Cross-Encoder models, unlike ANN search, use a classification mechanism for data pairs, rating the relevance between two sentences on a scale from 0 to 1. In our strategy, we combine the two methods to benefit from the strong aspects provided by both models!

First, an ANN is used to retrieve top k potential candidates. Then, a Cross-Encoder sifts through this list, pinpointing the most relevant results. This approach leverages the quick retrieval capability of ANN search and the precise relevancy evaluation of Cross-Encoders, making it ideal for large-scale datasets. For our project, we chose ms-marco-MiniLM-L-6-v2 from the plethora of pre-trained cross-encoders on Huggingface.

The addition of the Cross-Encoder reranking process significantly cuts down on irrelevant documents. While this addition does increase database retrieval latency, this is linearly correlated to the number you choose for top k (in our experience, that’s about 3s for top 5 and 6s for top 100). It’s not a huge impact however, as it is < 20% of GPT4’s response time (~35 seconds). So, in essence, we’re trading a bit of speed for a lot of accuracy.

Is the chatbot well-versed enough in our domain to effectively assist users?

This question brings us back to the initial challenge. Providing the Large Language Model (LLM) with the right context from a vector database is only part of the solution. The real task is teaching the LLM to understand and communicate in the unique vernacular of Salesloft. This is where the art of prompt engineering comes into play.

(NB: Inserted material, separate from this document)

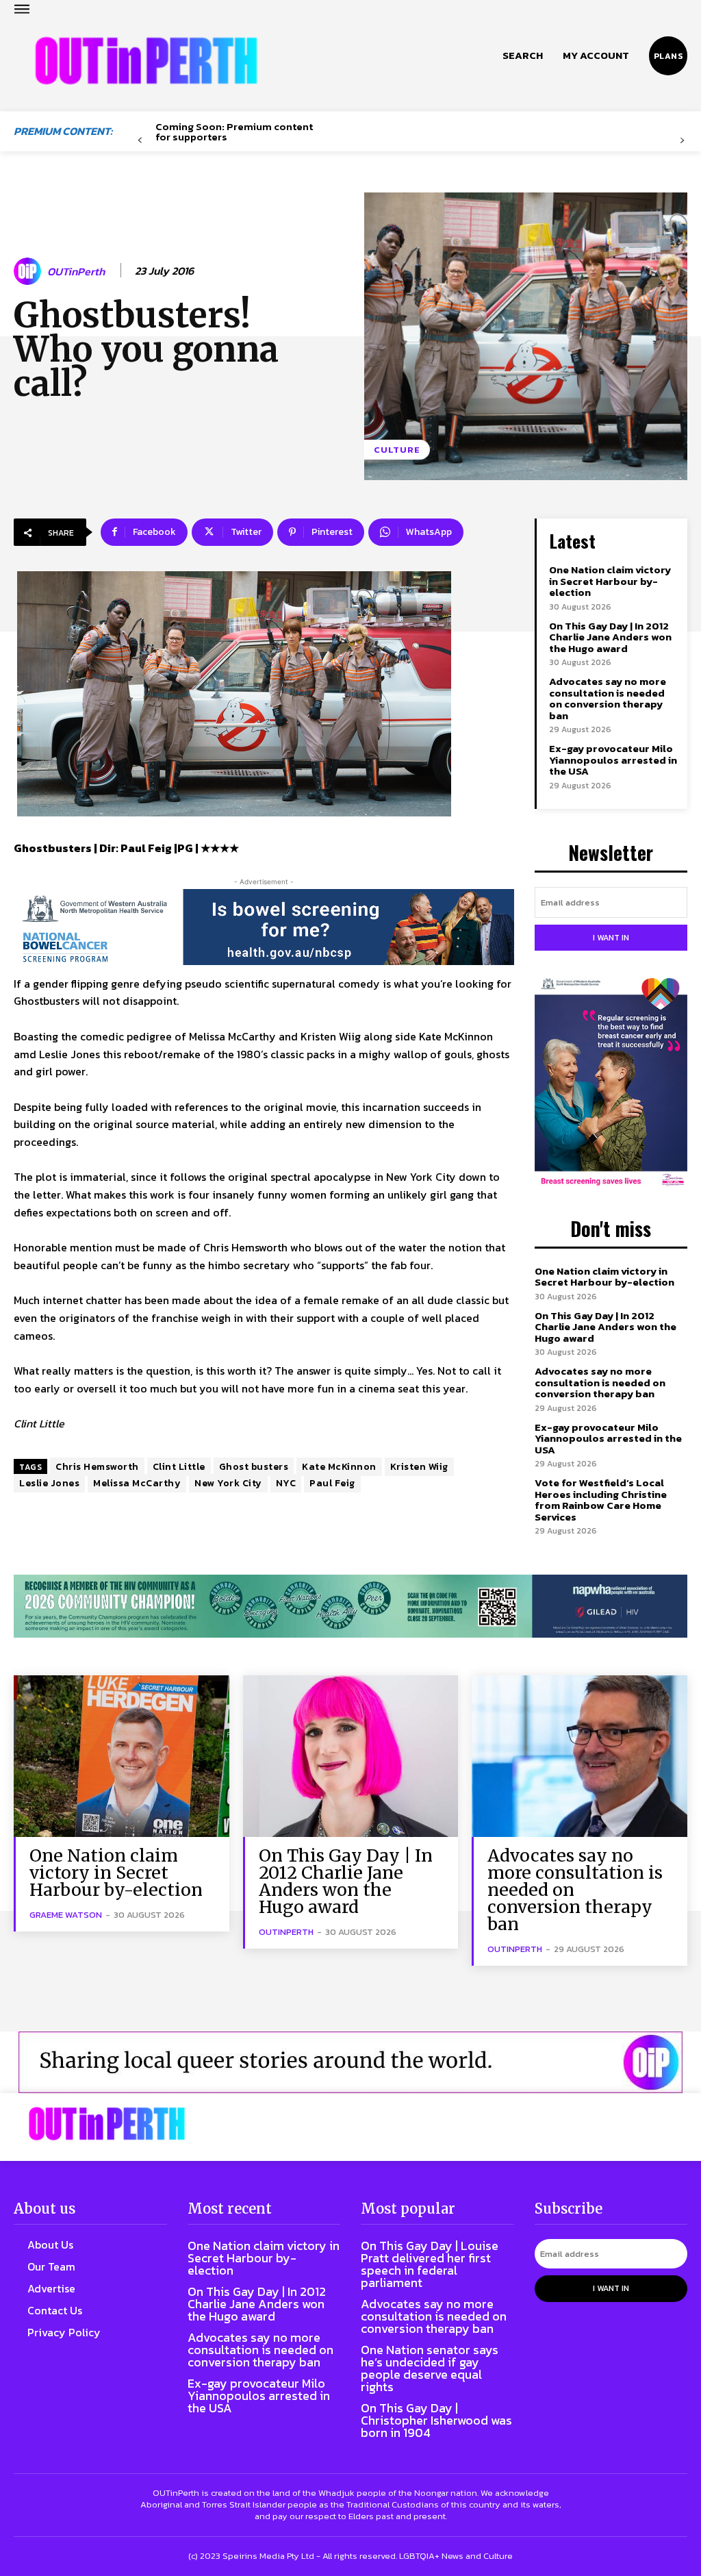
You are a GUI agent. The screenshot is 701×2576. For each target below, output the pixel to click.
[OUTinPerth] (29, 271)
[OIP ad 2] (350, 2062)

Incorporating OpenAI’s recommended prompt engineering tactics, we first asked the LLM to adopt a persona by telling our chatbot: “You are a Salesloft’s UX and Product assistant, your role involves analyzing feedback provided by Salesloft’s customers.”

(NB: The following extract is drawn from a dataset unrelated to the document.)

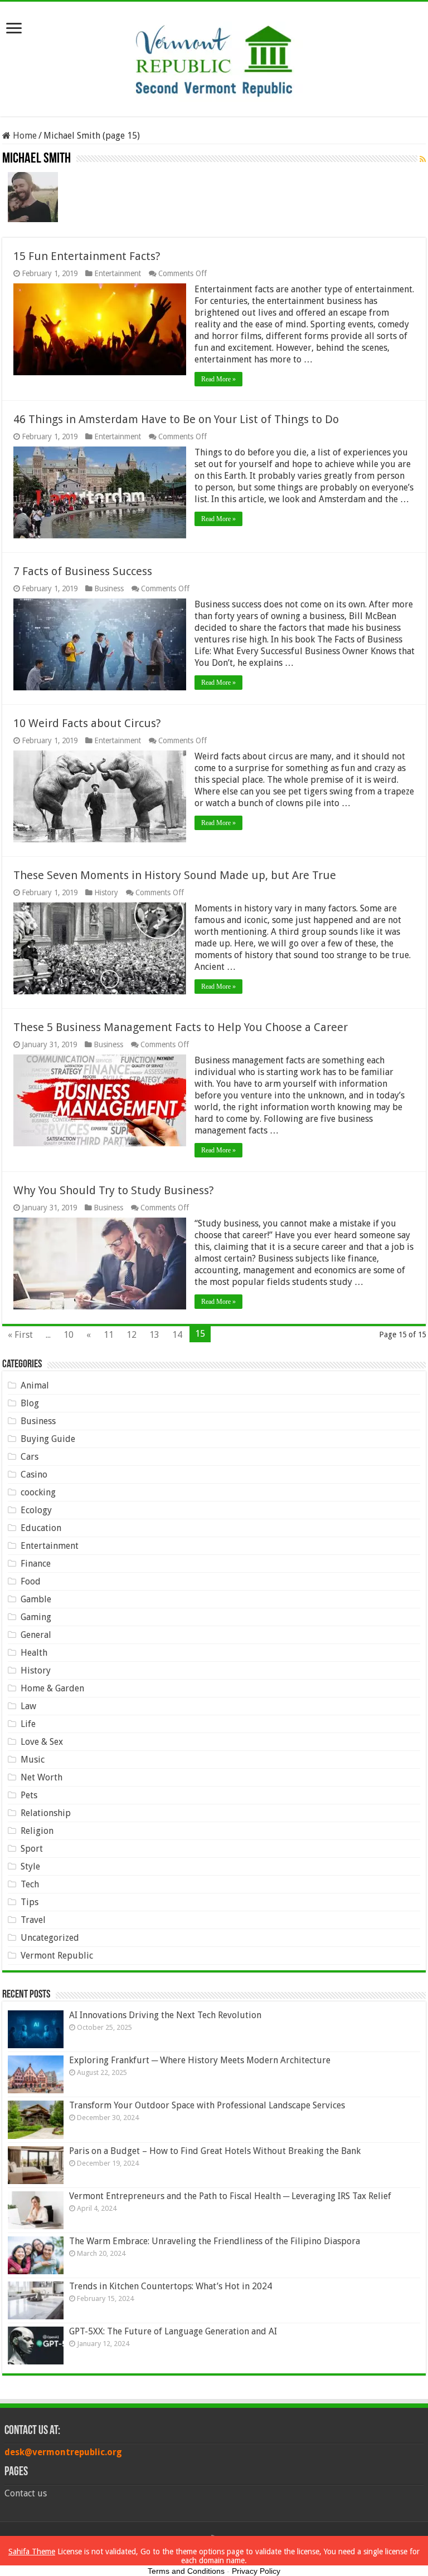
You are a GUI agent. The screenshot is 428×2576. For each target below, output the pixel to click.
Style (30, 1866)
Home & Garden (52, 1688)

We then used bullet points to list out definitions of our six different product surfaces, including the names, functionality, and key features, followed by clear instructions such as “you need to differentiate which surface each feedback is likely to belong to”, “do not fabricate information that is not present in the context”, and “put more focus on the information that has more context support.”

Think of this process as onboarding and mentoring a new hire at Salesloft. This method has significantly uplifted the quality of responses, tailoring them to address the queries that our users truly care about.

The Feedback

Empowering users is just as crucial as the technical implementations for a chatbot to truly excel. It all begins with how users phrase their queries. Even the most sophisticated technical setup can only do so much if the user queries are suboptimal. Over the past year, our team partnered closely with our product partners to help them hone their skills in crafting effective prompts and learn the nuances of interacting. These skills are now being transferred to our product feedback chatbot.

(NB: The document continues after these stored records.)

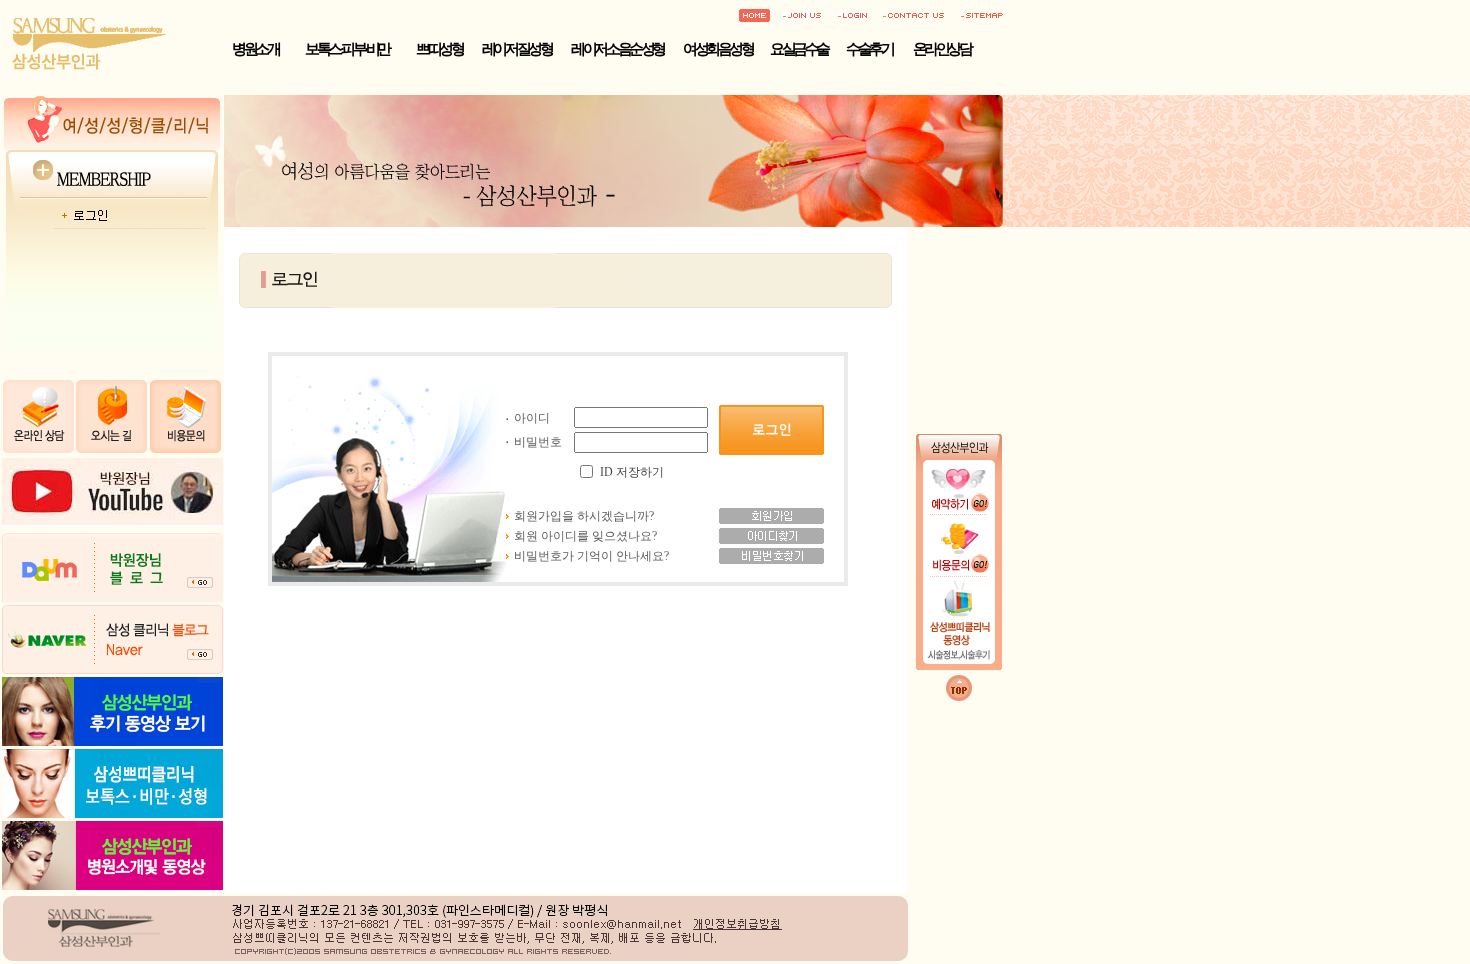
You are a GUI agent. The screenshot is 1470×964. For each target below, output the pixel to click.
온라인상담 (942, 49)
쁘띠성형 (439, 49)
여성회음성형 (717, 49)
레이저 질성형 (517, 49)
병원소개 (255, 49)
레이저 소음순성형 (617, 49)
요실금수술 (799, 49)
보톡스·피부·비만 (347, 49)
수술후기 (869, 49)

Moreover, we’ve incorporated source documents displayed in the UI. This not only aids in fact-checking but also helps users understand what works and what doesn’t. In the near future, we hope to refine and scale up the chatbot applications that can better serve a broader customer base, thus, we took a step further and implemented event logging for our chatbot. The logging data will help us to study how users interact with the chatbot.

The feedback from our product partners has been phenomenal. They’ve found a lot of value in this tool and really appreciate that they’re able to dig into the source documents from the summarized answer.

The Wrap-Up

In summary, our experience has vividly illustrated that despite its challenges, Retrieval Augmented Generation (RAG) as an emerging architecture harbors immense potential in real-world business scenarios. We foresee a significant surge in the adoption of this technology, both in the near future and beyond. In this ever-evolving landscape, the ability to deftly navigate and leverage proprietary data will set apart trailblazing RAG applications from the rest, paving the way for innovative and impactful solutions in the business world.